Quelques réflexions sur l’air du temps
Pourquoi observe-t-on aujourd’hui une telle prolifération de la question technique, autant de discours et d’effets d’annonce, jusqu’à saturation – dont une bonne partie, il faut bien le dire, manque singulièrement de crédibilité ?
Il y a d’abord, indéniablement, un pur « effet volume », comme pour les accidents d’avion. Même si la fiabilité des avions progresse et que les accidents, en proportion – par kilomètre/passager transporté – sont de moins en moins nombreux, l’explosion du trafic aérien mondial fait qu’il y a et qu’il y aura, mécaniquement, plus d’accidents. De la même manière, nous sommes chaque année plus nombreux, il y a plus d’universités, de chercheurs, de scientifiques, de journalistes, de médias, qui se reprennent presque en temps réel les uns les autres, avec une facilité accrue de communication et de traduction. Ainsi, une « découverte » de chercheurs australiens, pour peu que le titre ou l’illustration soient bien choisis, que le sujet soit un peu racoleur ou accrocheur, sera reprise rapidement à l’échelle planétaire, là où elle serait restée locale, voire inconnue, il y a à peine dix ans.
Il y a ensuite l’organisation même de notre société, qui fait que de nombreux acteurs de la chaîne de transmission ont intérêt à « faire du buzz » et à montrer que « le monde bouge » : consultants qui veulent vous vendre une mission pour changer votre business model en danger ; économistes, professeurs de management ou de sociologie en mal d’heures de cours ou de publications ; journalistes en compétition toujours plus âpre et sommés de trouver des sujets et des titres accrocheurs, avec la pression du temps qui ne facilite pas l’esprit critique, la prise de recul ou l’ajout de commentaires adaptés ; scientifiques carriéristes enferrés dans une course aux publications peer reviewed et à la captation de budgets publics ou privés ; acteurs institutionnels divers surfant sur l’effet de nouveauté et l’innovation – laquelle fait désormais l’objet d’un véritable culte, avec à sa tête l’entrepreneur innovant – qui travaille désormais en équipe, en mode projet ou en réseau, dans la logique du « nouvel esprit du capitalisme [25]».

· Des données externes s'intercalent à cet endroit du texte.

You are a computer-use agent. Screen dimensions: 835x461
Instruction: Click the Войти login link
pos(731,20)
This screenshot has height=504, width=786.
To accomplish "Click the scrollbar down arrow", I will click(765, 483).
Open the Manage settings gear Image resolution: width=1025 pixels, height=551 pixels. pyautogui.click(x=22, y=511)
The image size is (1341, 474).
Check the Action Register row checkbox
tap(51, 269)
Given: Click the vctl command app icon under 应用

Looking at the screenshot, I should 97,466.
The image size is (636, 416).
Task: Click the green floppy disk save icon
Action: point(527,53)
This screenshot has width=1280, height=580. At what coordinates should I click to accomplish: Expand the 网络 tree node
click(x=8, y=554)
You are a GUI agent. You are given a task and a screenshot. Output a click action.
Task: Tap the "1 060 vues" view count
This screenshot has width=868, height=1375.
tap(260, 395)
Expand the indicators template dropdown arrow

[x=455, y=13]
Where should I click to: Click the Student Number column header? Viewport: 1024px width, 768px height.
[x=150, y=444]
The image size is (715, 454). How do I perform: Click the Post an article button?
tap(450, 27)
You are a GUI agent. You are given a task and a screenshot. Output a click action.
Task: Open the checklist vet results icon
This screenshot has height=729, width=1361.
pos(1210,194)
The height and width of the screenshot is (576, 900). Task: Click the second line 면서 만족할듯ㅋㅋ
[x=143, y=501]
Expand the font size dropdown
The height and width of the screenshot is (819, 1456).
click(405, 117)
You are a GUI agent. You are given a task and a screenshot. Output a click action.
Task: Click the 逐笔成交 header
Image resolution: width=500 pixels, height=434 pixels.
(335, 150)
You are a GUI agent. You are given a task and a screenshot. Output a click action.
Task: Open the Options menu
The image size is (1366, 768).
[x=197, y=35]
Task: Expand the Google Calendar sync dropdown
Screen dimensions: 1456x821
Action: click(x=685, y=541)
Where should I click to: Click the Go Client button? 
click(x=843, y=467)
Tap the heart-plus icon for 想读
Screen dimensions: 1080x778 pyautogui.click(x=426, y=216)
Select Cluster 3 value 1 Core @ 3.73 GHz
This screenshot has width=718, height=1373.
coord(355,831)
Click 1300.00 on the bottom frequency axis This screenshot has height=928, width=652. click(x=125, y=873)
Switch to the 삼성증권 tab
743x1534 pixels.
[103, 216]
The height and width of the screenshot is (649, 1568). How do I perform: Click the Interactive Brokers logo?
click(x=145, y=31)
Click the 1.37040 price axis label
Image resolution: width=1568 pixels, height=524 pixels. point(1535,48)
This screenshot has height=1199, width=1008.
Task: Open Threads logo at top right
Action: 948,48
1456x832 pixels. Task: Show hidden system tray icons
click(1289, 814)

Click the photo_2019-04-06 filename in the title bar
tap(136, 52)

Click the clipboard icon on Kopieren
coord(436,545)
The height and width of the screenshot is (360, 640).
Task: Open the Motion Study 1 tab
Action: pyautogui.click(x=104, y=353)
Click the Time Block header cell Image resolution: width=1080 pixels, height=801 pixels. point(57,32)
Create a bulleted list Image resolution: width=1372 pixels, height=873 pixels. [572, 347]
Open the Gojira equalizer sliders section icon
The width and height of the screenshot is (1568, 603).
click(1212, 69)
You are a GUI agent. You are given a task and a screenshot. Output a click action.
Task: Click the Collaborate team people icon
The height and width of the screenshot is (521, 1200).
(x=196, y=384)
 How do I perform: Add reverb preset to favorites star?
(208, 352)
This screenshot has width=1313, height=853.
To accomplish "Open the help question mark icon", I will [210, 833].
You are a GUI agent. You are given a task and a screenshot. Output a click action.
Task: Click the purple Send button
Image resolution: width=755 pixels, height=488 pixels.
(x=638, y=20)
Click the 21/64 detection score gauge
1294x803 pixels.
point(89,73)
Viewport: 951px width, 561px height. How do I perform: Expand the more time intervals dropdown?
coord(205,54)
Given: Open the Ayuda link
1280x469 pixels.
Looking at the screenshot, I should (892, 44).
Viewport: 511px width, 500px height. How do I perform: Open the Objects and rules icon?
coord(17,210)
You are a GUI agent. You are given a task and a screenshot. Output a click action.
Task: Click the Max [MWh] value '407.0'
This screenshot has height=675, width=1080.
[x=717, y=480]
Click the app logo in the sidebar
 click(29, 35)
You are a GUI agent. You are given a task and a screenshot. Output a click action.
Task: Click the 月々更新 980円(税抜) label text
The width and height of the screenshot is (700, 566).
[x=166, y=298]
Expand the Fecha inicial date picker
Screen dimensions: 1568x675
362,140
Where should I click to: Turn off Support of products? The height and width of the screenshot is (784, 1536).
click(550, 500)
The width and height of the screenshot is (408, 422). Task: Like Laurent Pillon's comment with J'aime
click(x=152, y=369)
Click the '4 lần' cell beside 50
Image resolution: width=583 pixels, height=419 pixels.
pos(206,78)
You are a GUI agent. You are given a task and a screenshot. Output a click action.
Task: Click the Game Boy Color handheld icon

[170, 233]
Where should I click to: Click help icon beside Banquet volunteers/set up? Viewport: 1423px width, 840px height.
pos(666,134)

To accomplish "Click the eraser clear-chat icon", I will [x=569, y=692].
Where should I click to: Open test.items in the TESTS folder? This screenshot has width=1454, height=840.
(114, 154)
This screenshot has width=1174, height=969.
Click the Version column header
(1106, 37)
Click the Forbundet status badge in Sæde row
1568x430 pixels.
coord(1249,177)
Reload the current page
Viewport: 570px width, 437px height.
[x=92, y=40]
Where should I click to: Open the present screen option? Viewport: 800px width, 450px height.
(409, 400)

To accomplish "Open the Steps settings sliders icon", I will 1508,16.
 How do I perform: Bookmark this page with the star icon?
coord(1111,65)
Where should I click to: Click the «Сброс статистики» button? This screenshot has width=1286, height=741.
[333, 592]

Enfin, un certain sentiment d’impasse et de désenchantement – lié à la pollution, aux ressources en voie d’épuisement, à la crise du modèle occidental, aux problèmes sociaux, à la montée des inégalités… – allié à l’énorme accélération des nouvelles technologies, rend à la fois nécessaire et crédible un discours de l’alternative technologique. Mais une partie des « gourous technologiques » qui officient aujourd’hui ont finalement fait leurs armes dans les années 1970-1980, voire avant, Joël de Rosnay, Jeremy Rifkin, Jacques Attali ou, dans un registre peut-être plus interrogatif mais résolument techno-optimiste, Michel Serres [26] : élevés à l’époque progressiste des Trente Glorieuses et à l’âge d’or de la science-fiction, peut-être ne font-ils que poursuivre leurs rêves d’enfants, ce qui expliquerait pour partie leur naïveté face aux innovations technologiques quelles qu’elles soient.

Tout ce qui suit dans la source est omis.